Bishop Mugavero was assumed to have been pressured into the stand he took. He denied any such thing, but as Arthur Moore remarks: “This denial was not widely believed, the only question being where the pressure came from. Informed sources say that O’Connor got the apostolic nuncio to the United States, Archbishop Pio Laghi, to do the job for him.”

The bill passed. But it would be a long, long time before we ever saw bishops disagreeing in such a public way.

That didn’t happen again until the Vatican synod on the family in 2014.

Bishop Joseph Sullivan would go on to being a strong voice for LGBT ministry in the Catholic Church, until his untimely death in 2013. He spoke at New Ways Ministry’s National Symposium in 2007.

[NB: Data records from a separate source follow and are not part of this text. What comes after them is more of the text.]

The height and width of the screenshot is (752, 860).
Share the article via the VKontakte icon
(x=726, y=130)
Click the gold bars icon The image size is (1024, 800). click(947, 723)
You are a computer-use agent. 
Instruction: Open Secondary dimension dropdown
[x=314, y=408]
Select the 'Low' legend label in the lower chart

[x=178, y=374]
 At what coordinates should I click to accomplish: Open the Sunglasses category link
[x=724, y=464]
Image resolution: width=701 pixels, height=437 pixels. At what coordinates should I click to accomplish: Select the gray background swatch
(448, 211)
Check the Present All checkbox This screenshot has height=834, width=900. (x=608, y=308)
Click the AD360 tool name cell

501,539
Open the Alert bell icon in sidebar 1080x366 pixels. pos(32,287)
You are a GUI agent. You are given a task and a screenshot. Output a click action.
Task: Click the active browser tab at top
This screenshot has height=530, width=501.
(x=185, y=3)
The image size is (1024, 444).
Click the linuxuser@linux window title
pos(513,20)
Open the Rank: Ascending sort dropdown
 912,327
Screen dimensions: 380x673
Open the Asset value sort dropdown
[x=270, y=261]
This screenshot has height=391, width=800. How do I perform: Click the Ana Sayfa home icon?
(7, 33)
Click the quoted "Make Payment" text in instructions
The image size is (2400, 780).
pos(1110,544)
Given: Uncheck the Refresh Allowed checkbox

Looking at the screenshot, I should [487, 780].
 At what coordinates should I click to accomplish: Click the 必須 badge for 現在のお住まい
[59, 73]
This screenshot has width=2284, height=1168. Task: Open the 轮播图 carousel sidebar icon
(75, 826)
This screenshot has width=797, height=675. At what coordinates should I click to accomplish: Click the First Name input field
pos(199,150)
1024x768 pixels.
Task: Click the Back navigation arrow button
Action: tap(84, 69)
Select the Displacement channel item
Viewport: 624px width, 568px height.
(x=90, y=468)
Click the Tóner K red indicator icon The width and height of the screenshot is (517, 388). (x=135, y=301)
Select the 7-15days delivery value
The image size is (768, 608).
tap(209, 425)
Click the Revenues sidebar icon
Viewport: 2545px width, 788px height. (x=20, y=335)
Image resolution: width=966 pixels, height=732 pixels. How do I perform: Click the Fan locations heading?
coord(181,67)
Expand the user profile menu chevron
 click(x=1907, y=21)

Equally important in this case is that we see an early predecessor of the type of thinking Pope Francis expressed in Amoris Laetitia. Not all bishops have to address problems in the same way; there can be a diversity of approaches. The pope stated:

I would make it clear that not all discussions of doctrinal, moral or pastoral issues need to be settled by interventions of the magisterium. Unity of teaching and practice is certainly necessary in the Church, but this does not preclude various ways of interpreting some aspects of that teaching or drawing certain consequences from it.

As we in the 21st century Church debate questions of religious liberty and face issues like the firing of LGBT people from church jobs, remembering the debate that took place around Executive Order 50 can remind us that not all Catholic leaders need to take a law-and-order attitude toward LGBT issues.

Pastoral sensitivity is very much a part of the authentic Catholic tradition.